This is BrainLog, a blog by Dan Sanderson. Older entries, from October 1999 through September 2010, are preserved for posterity, but are no longer maintained. See the front page and newer entries.

February 24, 2005

Broadcast Flag Oral Arguments, details of the first steps in American Library Association v. FCC. CNet story. The FCC recently ruled that all consumer electronic devices capable of receiving a digital television signal include technology to enforce the "broadcast flag," a bit of data embedded in the signal that claims the broadcaster has exclusive rights to copy and rebroadcast the signal. A compliant device might, say, prevent you from recording a TV show so you may watch it later, or share it with a friend who missed the original broadcast, if that was the wish of the broadcaster. More severely, it potentially limits fair use (the broadcaster can deny you your rights to access to the material), and unfairly regulates a wide range of devices, including personal computers and open source software.

If the broadcast flag stands, there is likely to be a lot of (illegal?) circumvention. I hereby dub the act of circumventing this regulatory technology "flag burning." Feel free to use it.
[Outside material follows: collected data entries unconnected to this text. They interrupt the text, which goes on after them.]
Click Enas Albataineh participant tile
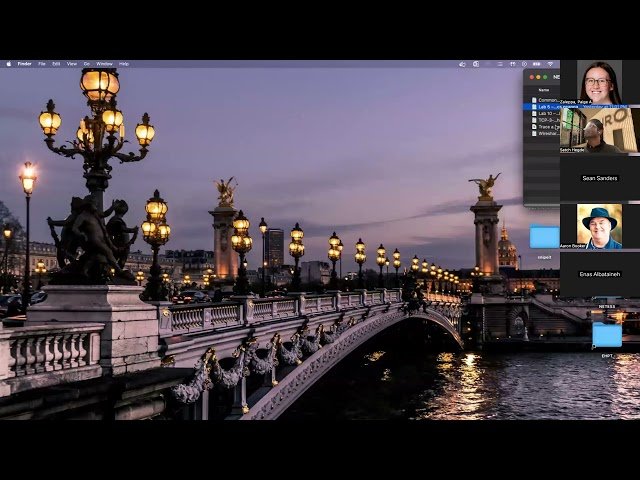This screenshot has height=480, width=640. (599, 274)
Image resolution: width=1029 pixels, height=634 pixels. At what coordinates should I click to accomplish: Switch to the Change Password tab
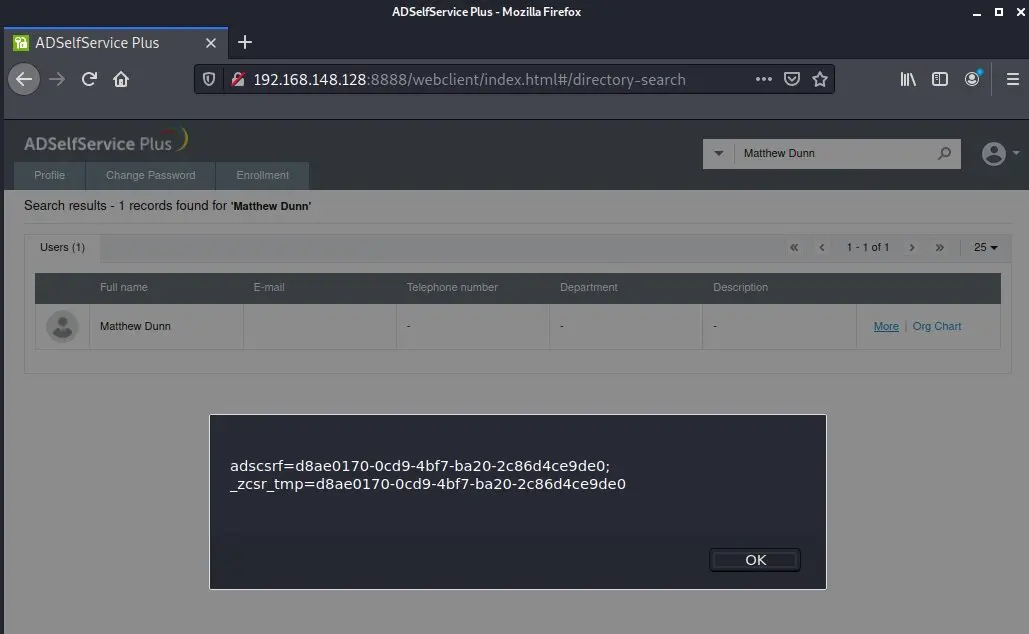(150, 175)
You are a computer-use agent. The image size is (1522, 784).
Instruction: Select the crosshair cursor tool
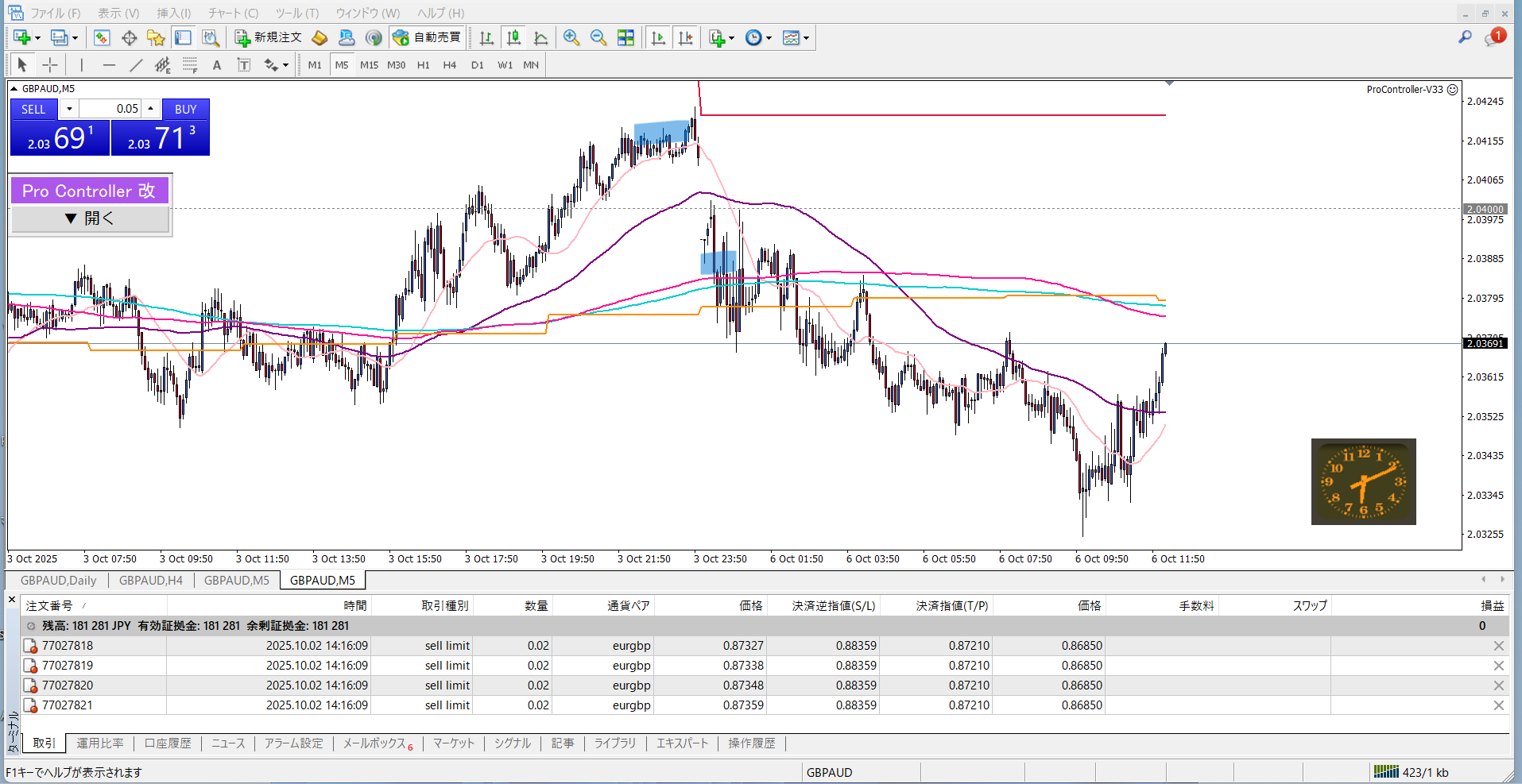[x=50, y=65]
Incidentally, the broadcast flag only applies to unencrypted digital television signals broadcast through the air. If you subscribe to a digial cable or digital satelite TV service, your rights are already in the hands of the content providers. Indeed, the FCC argued that the broadcast flag mandate was necessary to prevent content from migrating to cable/sat-only (proprietary, for-pay) distribution for its added restrictions—though we've neither established that that is actually a problem, nor have we established that the broadcast flag will prevent it.